Ambos os homens nasceram culpados e sua raça Deus pune;
ou o Mestre absoluto do mundo e do espaço,
sem raiva e sem piedade, calmo e indiferente,
ele contempla os efeitos eternos de sua primeira vontade;
ou matéria sem forma, rebelde contra seu mestre,
carrega consigo os defeitos, por mais necessários que sejam;

ou Deus quer nos pôr à prova, e os mortais ficam
não passa de uma passagem miserável para o mundo eterno.

Aqui sofremos dores passageiras;
a morte é um bem que põe fim às nossas misérias;
mas quando sairmos desta terrível passagem
quem de nós poderá dizer que merecemos a felicidade?

Seja qual for a nossa decisão, há de fato tremer:
não sabemos nada e nada é sem tema.
Muta é a Natureza e em vão lhe perguntamos:
precisamos de um Deus que fale ao homem;
cabe a ele explicar seu trabalho,
para consolar os fracos e iluminar os sábios.
Abandonar a dúvida e o erro, sem sua ajuda,
o homem procurará em vão o apoio de um bastão.
Leibnitz não explica com que fios obscuros
no mais ordenado dos universos possíveis,
uma eterna desordem, um caos de infortúnios,
para nosso vão prazer tecemos dor real;
nem me explica por que, como os culpados, os inocentes
deve sofrer o mal sem escapatória;
nem entendo porque está tudo bem:
Infelizmente! como um médico que não sabe de nada.

Platão argumenta que o homem já foi alado
com o corpo invulnerável a golpes mortais;
dor, a morte nunca se aproximou
ao seu estado de graça, tão diferente do estado de hoje!
Ele se apega, sofre, morre; o que nasce está destinado a perecer;
De destruição a natureza é império.
Um fraco composto de nervos e ossos
ele não pode deixar de ser afetado pelo turbilhão do mundo;
esta mistura de poeira, líquidos e sangue
foi amassado para dissolver;
e os sentidos rápidos de tais nervos vivos
eles estavam sujeitos à dor que então lhes dá a morte.
Isso é o que a lei da Natureza me ensina.
Abandono Platão, rejeito Epicuro.
Bayle sabe mais do que ninguém: vou consultá-lo:
equilíbrio na mão, Bayle nos ensina a duvidar;
sábio e velho o suficiente para não ter sistemas,
ele destruiu todos eles, mesmo questionando a si mesmo:
nisto semelhante ao cego exposto aos filisteus
que caiu sob as paredes derrubadas com suas próprias mãos.

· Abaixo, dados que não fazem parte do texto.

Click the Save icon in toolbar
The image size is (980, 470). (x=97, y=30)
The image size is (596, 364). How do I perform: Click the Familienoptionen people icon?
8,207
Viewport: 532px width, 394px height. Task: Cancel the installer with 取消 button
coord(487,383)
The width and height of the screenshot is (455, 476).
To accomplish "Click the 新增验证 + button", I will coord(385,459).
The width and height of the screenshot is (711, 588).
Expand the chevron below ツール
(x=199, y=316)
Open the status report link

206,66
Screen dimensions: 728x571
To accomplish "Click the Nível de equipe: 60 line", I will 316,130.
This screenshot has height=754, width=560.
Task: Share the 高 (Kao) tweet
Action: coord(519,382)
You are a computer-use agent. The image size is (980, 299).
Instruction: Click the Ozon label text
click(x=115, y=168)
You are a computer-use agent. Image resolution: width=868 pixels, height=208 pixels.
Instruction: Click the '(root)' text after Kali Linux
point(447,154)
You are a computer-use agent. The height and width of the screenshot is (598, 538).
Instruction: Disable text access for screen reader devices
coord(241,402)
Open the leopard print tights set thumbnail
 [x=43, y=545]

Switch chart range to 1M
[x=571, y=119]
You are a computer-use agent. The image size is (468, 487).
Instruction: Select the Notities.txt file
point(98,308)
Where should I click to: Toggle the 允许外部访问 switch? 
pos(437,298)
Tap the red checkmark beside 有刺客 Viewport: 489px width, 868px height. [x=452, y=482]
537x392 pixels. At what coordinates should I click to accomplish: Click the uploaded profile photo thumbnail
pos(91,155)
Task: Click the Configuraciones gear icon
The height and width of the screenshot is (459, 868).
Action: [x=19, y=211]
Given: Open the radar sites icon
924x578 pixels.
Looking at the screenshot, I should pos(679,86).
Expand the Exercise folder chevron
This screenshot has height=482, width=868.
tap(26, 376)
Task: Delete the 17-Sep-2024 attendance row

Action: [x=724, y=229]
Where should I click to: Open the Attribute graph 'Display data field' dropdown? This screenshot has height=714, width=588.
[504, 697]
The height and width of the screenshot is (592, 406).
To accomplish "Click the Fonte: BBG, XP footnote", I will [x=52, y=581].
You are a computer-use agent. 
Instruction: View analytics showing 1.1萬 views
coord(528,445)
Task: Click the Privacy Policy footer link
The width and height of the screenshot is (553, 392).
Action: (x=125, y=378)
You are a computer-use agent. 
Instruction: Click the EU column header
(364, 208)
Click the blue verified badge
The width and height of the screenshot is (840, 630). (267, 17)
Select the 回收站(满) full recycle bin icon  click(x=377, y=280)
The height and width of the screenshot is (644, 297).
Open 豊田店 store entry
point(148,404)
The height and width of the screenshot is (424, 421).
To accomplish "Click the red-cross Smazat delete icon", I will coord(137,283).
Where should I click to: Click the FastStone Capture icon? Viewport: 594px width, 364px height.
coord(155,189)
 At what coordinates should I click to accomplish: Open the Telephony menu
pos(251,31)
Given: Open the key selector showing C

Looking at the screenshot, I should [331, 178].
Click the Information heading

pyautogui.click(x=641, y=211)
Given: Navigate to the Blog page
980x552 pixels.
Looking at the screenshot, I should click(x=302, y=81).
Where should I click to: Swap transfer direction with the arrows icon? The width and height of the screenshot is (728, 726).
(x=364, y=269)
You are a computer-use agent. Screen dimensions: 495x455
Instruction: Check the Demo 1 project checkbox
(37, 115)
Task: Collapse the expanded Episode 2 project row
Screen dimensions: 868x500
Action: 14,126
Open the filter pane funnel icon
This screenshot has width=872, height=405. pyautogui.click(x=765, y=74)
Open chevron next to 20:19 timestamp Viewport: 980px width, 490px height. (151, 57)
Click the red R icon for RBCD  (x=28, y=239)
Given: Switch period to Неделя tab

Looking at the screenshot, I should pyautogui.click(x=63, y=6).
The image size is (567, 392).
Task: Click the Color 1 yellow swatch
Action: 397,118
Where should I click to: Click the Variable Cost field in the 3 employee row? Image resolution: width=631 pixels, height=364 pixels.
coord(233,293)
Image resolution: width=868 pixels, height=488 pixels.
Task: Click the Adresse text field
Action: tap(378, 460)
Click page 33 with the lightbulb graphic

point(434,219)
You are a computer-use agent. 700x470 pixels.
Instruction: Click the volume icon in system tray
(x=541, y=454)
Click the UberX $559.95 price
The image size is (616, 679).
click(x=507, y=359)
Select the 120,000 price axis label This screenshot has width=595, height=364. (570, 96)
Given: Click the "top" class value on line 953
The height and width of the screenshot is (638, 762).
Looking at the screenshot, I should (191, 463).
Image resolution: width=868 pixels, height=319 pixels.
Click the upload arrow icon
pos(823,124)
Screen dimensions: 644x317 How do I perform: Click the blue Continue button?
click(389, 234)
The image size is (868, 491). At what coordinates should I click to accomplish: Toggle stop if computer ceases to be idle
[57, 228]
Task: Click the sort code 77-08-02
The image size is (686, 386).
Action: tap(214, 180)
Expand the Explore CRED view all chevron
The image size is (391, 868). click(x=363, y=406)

Então, o que o espírito pode ver no horizonte?
Nada: porque o livro de Destin se fecha à sua vista.
O homem, estranho a si mesmo, é desconhecido para o homem.
O que eles são? Onde estou? onde eu vou? e de onde eu venho?
Átomos atormentados neste monte de lama,
que a morte engole e cujo destino está em jogo;
mas átomos pensantes, átomos cujos olhos
guiados pelo pensamento, eles mediram os céus:
com todo o nosso ser tendemos ao infinito,
ainda assim, falhamos em nos conhecer.
Este mundo, palco do orgulho e do erro,
está cheio de infelizes que acreditam que tudo está bem.
Todos lamentam e gemem enquanto buscam o bem;
ninguém quer morrer, nem mesmo renascer.

No entanto, nos dias destinados à dor,
lágrimas secamos com prazer;
mas o prazer se desvanece e passa como uma sombra,
enquanto as dores, perdas e arrependimentos são muitos.
O passado é apenas uma memória desagradável,
escuro é o presente se não há futuro,
se o vazio sepulcral destrói o ego pensante.
Tudo ficará bem um dia: esta é a esperança;
está tudo bem hoje: esta é a ilusão.
Os sábios me enganaram, só Deus tem razão.
Humilde em meus suspiros, propensa em minhas tristezas,
Não culpo a Providência.
De humor menos lúgubre já fui visto
dos doces prazeres de cantar as leis sedutoras.
Meus hábitos mudaram com o tempo, e na minha velhice,
participante da fraqueza humana e incompreendida,
procurando alguma luz na noite escura,
Eu só posso sofrer sem dizer uma palavra.

Certa vez, um califa, no final de sua vida,
ao Deus que ele adorava, ele orou:
“Trago-te, só Deus, quais os limites que tens,
o que você não tem em seu imenso poder:
os defeitos, os arrependimentos, a maldade e a ignorância.”
Mas ele poderia acrescentar: esperança.